Africa on six wheels - a semester on Safari



This week we received a wonderful book through the post called "Africa on six wheels - a semester on Safari" by Betty Levitov. http://www.nebraskapress.unl.edu/bookinfo/5157.html


Betty is a a professor of English from Douane college in the USA, Every other year Betty takes a trip across Africa with a class of her students from the college. They travel from Kenya all the way to Cape Town in a minibus. Betty has been staying with us since 1995 and is a much loved by all the staff at Njaya!

I think Betty is on her 6th visit to Njaya and her book has a chapter all about Njaya!

Her writing is wonderful and really captures to spirit of the people, She describes Simon our wonderful grandfatherly waiter ;

"If its possible that a person can smile perpertually, Simon,who works at Njaya was the evidence. He is four feet three and the top most inches come from hair, receding from the forehead, greying at the temples, and growing up in all directions from the crown. I coudn't geuess how old he was- 40, 50, 60 depending on whether age or the smile was the origins oh his wrinkles"

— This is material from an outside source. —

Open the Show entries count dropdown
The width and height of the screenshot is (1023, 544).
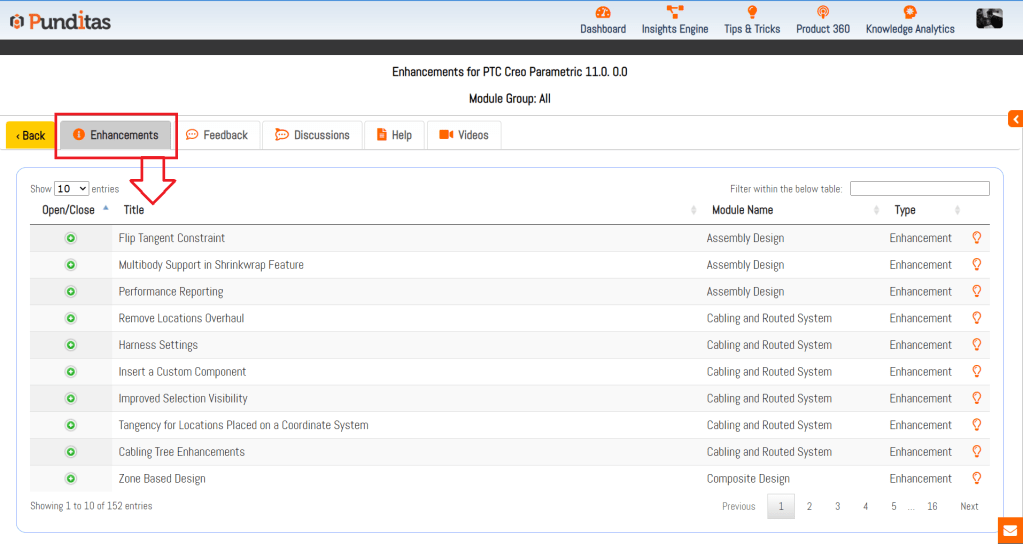[71, 188]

She goes on to tell wonderful stories about the place and people, Gilbert, John, Android, Emily, dixon and the rest of the Gang.

Here's a review

“A professional memoir written by a brilliant teacher and a compassionate traveler.”—Hilda Raz, editor of Prairie Schooner and the coauthor of What Becomes You

“I think I get it,” Betty Levitov’s youngest student said, sitting on a porch in Harare, Zimbabwe. “You’ve had a potentially fatal disease, and faced death, and now you’ll do just about anything.” The student was trying to fathom why a teacher would take thirteen kids from a small midwestern liberal arts college on a three-month trek across Africa.

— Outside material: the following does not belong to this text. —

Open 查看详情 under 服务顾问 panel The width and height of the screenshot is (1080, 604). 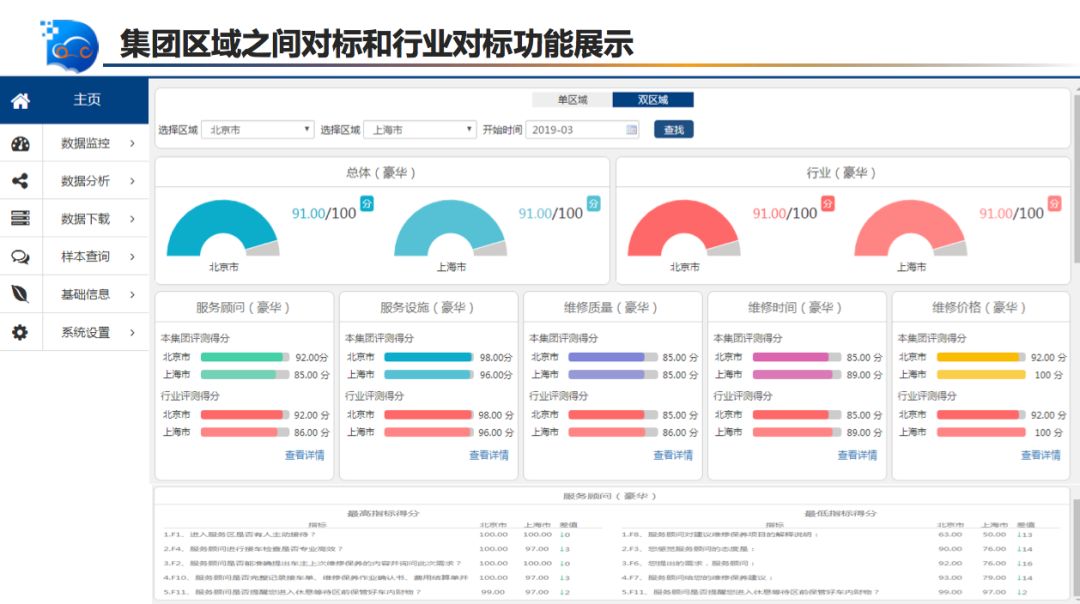(x=304, y=455)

The answer, a learning experience like no other, unfolds in Levitov’s thoroughly engaging account of her life-changing stint as a mwalimu (“teacher” in Swahili) with an Australian bus driver and thirteen college kids from Nebraska in tow. The group’s wanderings take them—and us—through seven countries. Through dhow trips and donkey rides on the Swahili island of Lamu, scuba diving and spice tours in Zanzibar, camping in the Namib Desert, and swimming on the edge of a cataract at Victoria Falls, we encounter remarkable people, new customs, and intriguing arts (along with malaria, flat tires, a bike accident, and a hostage crisis). As the students apprentice themselves to African cooks, fishermen, carvers, and batik artists, we discover with them a subtle and complex connection among people normally worlds apart.